In the pursuit of advancing dilated neural networks for DNA frequency analysis, our model took some promising and not so promising directions. Firstly, there's a need for deeper network architecture design. This entails incorporating further insights into the DNA, structural properties, and enhancement of the models performance. Additionally, the exploration of the hierarchical architectures can be a promising avenue. By embracing the challenge of these problems, the future of dilated neural networks in DNA frequency analysis holds great promise for unlocking deeper insights into genetic regulation, sequence function, and evolutionary dynamics.



In [None]:
def hyper_parameters(filters,kernel):
        bestScore = 0
        
        model = create_dilated_cnn(input_shape,filters,kernel)

        # Compile the model with AUC as the metric
        model.compile(optimizer='adam',
            loss='categorical_crossentropy',  # For multi-class classification
            metrics=[tf.keras.metrics.AUC()])
    
        # Train the model
        history = model.fit(X_train, y_train, epochs=4, batch_size=32, validation_split=0.1)

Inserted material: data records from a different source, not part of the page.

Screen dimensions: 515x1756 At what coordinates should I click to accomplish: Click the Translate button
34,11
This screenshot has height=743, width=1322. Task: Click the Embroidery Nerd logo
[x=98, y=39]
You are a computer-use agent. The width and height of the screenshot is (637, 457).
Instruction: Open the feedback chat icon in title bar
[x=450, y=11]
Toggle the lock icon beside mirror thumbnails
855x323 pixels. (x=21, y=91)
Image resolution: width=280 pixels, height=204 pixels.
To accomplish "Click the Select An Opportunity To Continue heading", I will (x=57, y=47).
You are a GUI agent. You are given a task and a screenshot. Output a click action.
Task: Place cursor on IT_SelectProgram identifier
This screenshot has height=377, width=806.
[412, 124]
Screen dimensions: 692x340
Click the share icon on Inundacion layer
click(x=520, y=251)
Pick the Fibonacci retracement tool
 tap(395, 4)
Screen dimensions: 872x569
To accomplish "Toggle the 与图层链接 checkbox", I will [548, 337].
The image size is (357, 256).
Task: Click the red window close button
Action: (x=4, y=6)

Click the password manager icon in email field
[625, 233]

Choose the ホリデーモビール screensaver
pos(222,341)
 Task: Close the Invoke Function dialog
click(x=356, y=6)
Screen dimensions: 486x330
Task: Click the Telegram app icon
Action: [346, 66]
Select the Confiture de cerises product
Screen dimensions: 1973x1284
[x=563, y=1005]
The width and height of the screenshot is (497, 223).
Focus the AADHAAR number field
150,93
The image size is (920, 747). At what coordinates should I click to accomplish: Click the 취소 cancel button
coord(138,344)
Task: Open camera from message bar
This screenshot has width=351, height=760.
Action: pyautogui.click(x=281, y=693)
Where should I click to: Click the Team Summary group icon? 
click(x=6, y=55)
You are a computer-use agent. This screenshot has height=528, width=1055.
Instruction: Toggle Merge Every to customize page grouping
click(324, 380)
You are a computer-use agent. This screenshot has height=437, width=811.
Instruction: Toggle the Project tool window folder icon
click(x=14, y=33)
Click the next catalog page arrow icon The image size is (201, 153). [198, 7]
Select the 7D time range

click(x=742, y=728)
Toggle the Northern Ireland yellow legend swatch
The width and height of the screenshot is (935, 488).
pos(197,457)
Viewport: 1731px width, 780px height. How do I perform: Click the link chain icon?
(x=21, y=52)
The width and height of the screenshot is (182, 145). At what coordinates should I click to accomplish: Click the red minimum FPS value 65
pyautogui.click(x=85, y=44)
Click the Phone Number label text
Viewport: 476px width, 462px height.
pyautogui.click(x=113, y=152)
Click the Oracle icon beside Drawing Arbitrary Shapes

        # Evaluate the model on test data
        test_loss, test_auc = model.evaluate(X_test, y_test)
        
        print('Test AUC:', test_auc)
        
        if test_auc > bestScore:
                bestScore = test_auc
                
        return bestScore

#### Results and Conclusion

In this bioinformatics project, we explored the effectiveness of a Dilated Convolutional Neural Network (CNN) architecture for a specific task. Despite the promising potential of the Dilated model, the obtained results yielded mixed outcomes.

The trained Dilated model exhibited an accuracy ranging from approximately 50% to 60% Area Under the Curve (AUC) over multiple epochs. While these results fell short of our initial expectations, they still represented a notable improvement over our previous model, a version of Basset.

Throughout our experimentation, we systematically varied the number of filters and kernel sizes within the Dilated architecture. This exploratory approach allowed us to comprehensively assess the model's performance across different configurations. However, despite our efforts, we were unable to achieve the desired level of accuracy.

In conclusion, while our Dilated model may not have yielded the desired results in terms of accuracy, it serves as a stepping stone for future investigations in genomic sequence analysis. By continuing to refine our methodologies and leveraging emerging advancements in deep learning, we remain optimistic about the potential of neural network architectures to enhance our understanding of biological systems.